The Carbon Leadership Forum is a collaborative effort among academics and industry professionals based in the UW’s College of Built Environments that studies reducing carbon emissions over a building’s entire period of use, or life cycle.
There is growing recognition in the building industry of the need to track carbon emissions across a building’s full life cycle, said Kate Simonen, architect, structural engineer and UW associate professor of architecture, who leads the carbon forum. But she said industry professionals need better information and guidance on how to implement low-carbon method in practice.
More on the Embodied Carbon Benchmark Study:
The forum took a step in this direction in December by publishing the results of its Embodied Carbon Benchmark Study. “Embodied carbon” is the name for all carbon emissions that occur when extracting, manufacturing and installing building materials. The study employs a process called Life Cycle Assessment — LCA for short — to measure embodied carbon emissions in buildings.
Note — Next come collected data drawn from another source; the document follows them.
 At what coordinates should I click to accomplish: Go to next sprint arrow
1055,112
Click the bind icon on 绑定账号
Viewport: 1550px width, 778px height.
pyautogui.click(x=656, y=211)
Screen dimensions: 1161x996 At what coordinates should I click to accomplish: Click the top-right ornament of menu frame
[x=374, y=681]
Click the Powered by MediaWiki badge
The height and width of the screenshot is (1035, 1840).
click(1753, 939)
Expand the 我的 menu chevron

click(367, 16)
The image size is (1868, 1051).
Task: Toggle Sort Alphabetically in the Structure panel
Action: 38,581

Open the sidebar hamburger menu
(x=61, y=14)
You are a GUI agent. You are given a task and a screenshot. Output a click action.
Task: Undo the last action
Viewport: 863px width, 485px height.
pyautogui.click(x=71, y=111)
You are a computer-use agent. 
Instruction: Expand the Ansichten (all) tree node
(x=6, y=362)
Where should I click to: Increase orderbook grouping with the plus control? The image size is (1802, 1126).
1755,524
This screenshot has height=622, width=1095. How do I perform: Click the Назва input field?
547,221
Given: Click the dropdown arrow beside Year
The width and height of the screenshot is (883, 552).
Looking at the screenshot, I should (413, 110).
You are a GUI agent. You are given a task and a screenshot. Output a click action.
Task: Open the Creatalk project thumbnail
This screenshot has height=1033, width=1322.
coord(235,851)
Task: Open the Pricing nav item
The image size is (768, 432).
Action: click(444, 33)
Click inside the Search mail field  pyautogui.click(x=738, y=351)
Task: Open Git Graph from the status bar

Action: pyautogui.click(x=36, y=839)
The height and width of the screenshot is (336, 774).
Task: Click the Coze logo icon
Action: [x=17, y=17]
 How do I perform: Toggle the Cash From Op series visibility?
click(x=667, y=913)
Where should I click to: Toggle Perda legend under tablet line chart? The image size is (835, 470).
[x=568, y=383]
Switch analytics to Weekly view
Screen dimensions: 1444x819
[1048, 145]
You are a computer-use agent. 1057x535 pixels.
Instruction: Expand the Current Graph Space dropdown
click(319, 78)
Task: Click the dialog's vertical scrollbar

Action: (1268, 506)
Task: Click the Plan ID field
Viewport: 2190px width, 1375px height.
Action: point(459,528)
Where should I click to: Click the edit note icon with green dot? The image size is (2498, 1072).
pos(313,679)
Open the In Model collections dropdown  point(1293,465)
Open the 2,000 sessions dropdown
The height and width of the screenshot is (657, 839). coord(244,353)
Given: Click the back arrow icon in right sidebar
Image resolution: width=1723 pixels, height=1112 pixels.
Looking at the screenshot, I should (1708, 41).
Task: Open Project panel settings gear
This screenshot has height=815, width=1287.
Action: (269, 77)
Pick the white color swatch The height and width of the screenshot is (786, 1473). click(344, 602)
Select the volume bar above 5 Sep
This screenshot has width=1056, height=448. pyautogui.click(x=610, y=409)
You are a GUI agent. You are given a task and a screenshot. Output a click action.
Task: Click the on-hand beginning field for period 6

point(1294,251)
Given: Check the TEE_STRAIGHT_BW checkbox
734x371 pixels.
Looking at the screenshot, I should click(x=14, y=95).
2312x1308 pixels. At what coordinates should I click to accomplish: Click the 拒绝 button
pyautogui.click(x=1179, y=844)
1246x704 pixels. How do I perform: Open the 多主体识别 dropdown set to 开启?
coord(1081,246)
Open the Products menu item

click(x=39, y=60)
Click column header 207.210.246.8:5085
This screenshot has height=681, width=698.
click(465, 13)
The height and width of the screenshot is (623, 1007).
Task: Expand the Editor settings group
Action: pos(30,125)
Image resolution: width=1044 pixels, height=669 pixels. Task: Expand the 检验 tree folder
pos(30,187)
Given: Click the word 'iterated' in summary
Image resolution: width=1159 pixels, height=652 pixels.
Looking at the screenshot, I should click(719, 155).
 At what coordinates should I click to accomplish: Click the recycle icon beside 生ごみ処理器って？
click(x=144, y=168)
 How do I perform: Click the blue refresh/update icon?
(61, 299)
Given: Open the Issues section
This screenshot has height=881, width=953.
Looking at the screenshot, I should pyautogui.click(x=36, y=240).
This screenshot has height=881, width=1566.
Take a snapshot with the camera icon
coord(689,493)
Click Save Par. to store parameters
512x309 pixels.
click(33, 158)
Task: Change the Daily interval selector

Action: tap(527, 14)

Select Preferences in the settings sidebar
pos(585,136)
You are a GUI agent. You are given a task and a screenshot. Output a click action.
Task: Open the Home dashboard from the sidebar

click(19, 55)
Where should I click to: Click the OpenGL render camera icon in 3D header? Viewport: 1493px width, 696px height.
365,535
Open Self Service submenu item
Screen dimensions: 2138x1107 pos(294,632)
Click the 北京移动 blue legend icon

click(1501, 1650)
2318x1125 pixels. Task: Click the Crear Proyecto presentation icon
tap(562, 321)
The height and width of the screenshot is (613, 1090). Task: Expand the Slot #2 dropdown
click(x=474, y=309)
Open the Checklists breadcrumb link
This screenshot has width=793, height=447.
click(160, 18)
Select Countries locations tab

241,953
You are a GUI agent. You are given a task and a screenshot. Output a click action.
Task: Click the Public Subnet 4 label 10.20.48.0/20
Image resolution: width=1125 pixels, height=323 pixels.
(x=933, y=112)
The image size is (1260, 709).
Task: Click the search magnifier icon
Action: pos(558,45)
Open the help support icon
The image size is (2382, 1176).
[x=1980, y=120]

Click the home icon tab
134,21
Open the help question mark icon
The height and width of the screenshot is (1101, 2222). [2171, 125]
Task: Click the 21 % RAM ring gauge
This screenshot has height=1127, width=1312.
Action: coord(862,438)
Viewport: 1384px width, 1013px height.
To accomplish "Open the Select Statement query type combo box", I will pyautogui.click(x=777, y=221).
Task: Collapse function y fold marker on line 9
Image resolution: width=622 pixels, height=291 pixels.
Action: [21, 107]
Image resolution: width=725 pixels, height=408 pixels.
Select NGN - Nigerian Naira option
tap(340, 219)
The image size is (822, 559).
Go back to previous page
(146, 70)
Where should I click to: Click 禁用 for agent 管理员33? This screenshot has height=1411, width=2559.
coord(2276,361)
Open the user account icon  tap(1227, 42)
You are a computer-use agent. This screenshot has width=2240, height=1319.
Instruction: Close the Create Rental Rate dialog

Simonen wrote a book on the subject in 2014.
The benchmark study provides data to building industry professionals so they can include study of embodied carbon into their decision making. It includes the largest known interactive database of building-embodied carbon with information on more than 1,000 buildings. The report also provides a foundation for the next stage of the project, the development of a Life Cycle Assessment Practice Guide, due by the end of 2017.
“Manufacturing materials and constructing buildings results in significant energy use and carbon impact,” said Simonen. “This research helps us answer questions such as: Is this a high (or low) carbon building? Which material choices or building systems lead to lower carbon solutions? How significant are ‘green’ design choices?”
To place construction-related carbon emissions in real-world perspective, Simonen added: Construction alone of a single “low embodied carbon” office building could save 30 million kilograms, or 33,000 tons, in carbon emissions — “the emissions equivalent of avoiding driving a car around the Earth 3,000 times.”
This benchmarking stage follows the Carbon Leadership Forum work in 2012 to create one of the first sets of “product category rules” for reporting the environmental footprint of concrete, enabling concrete producers to more accurately report on their product’s carbon emissions. These standards have been used by the top six concrete producers in the United States to inform their selection of concrete mixes.
“In the design phase, our data enables architects and engineers to use carbon, and other environmental impacts, as a performance criteria in addition to common criteria such as cost and strength, when specifying and selecting concrete,” Simonen said.
To meet the goals of the Paris Agreement on climate, global carbon emissions must peak by the year 2020 and fossil fuels be eliminated entirely by 2050.
The Embodied Carbon Benchmark Study is the first stage of the ongoing project called LCA for Low Carbon Construction, and was funded by the Charles Pankow Foundation, Skanska USA and the Oregon Department of Environmental Quality.